Arrivo sulla del fiume e mi siedo.
La luce filtra attraverso le foglie verdi degli alberi e si riflette sull’acqua dando al tutto un’immagine surreale.
Leo è tranquillo nel suo passeggino, si guarda intorno stupito, forse chiedendosi che posto è mai questo.
Ho sempre pensato che i luoghi dai quali proveniamo rimangano impressi nel nostro dna e che vengano trasmessi ai nostri figli, così che essi provengano da molteplici luoghi.
Guardando Leo, però, devo ricredermi.
Lui non appartiene a questa terra, il suo luogo d’origine non è questo, e forse non lo è neppure il mio.
A volte penso che Leo provenga da qualche dimensione sconosciuta, come spesso lo ho pensato di suo padre.
Eppure so benissimo dove è stato concepito e dove è nato mio figlio, come lo so, a grandi linee, di Luca.
È difficile spiegare questa sensazione. Ci sono momenti in cui lo guardo e quei suoi occhi strani emanano una luce e sembra che sia lui l’adulto, il genitore, non io.
Non so cosa provo in questo momento.
Credevo che tornare avrebbe alleviato il peso che ho dentro ma mi manca casa mia.
Questo posto non mi è familiare, non lo riconosco.
La persona che abitava qui non esiste più.
Non posso fare a meno di pensare al giorno in cui ho deciso di partire, di scappare, di decidere che quello era il giorno dell’ultima umiliazione e del primo occhio nero.
Ero su questa stessa riva, con quel ridicolo vestito troppo elegante che Mauro aveva preteso che indossassi per il pranzo con i suoi, in bilico sui tacchi a spillo nonostante la mia altezza perché “è così che deve vestirsi una donna”.
Poi tutto era precipitato, non ricordo il motivo, se mai Mauro ha avuto bisogno di un motivo.
Non so quale cosa abominevole avevo fatto per farlo arrabbiare tanto.

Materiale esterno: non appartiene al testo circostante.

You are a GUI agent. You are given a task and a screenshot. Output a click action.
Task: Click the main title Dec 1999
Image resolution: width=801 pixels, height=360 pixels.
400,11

Forse un commento in disaccordo con quello che aveva appena detto o qualcosa di più stupido.
Aveva aperto la porta di casa come una furia e aveva cominciato a sputarmi addosso tutti gli insulti che in quegli anni erano diventati tanto familiari, arrabbiandosi di più perché non riusciva a trovare qualcosa di nuovo che avesse effetto su di me.
Ormai ero immune, avevo imparato a chiudere la mente. Mi isolavo fin quando non era troppo esausto o fin quando si convinceva che ero troppo stupida per capire.
Il primo ceffone mi colpì di sorpresa e quando arrivò il secondo ero ancora troppo stordita per reagire.
Gli altri non li contai..
Non so quanto tempo passò prima di rendermi conto che era tutto finito, che Mauro non era più in casa.
Sentivo in bocca il gusto del sangue che, con mia enorme soddisfazione, era schizzato un po’ sul vestito. Avevo il viso in fiamme ma dentro non sentivo niente.
Ricordo di aver pensato che sono gli uomini giusti a ferirti, non quelli sbagliati.
Così presi la decisione, andai nello studio dove sapevo teneva i soldi, chiamai un taxi e me ne andai sui miei tacchi alti.
Il treno correva veloce da ormai un numero interminabile di ore, io sentivo solo il freddo del finestrino e gli occhi incuriositi dei miei compagni di viaggio che mi scrutavano cercando di capire.
Dovevo avere un aspetto tremendo con l’occhio gonfio che cominciava a scurirsi, il vestito macchiato di sangue e senza valigie.
Ancora oggi mi domando perché nessuno abbia chiamato la vigilanza, forse perché più che paura facevo pena o forse perché quando il Destino entra in gioco, le regole degli esseri umani cessano di esistere.
Ma questo è un pensiero che ho maturato solo dopo, quando ho capito che le coincidenze troppo numerose non possono essere attribuite al caso ma a quello spirito monello del Destino.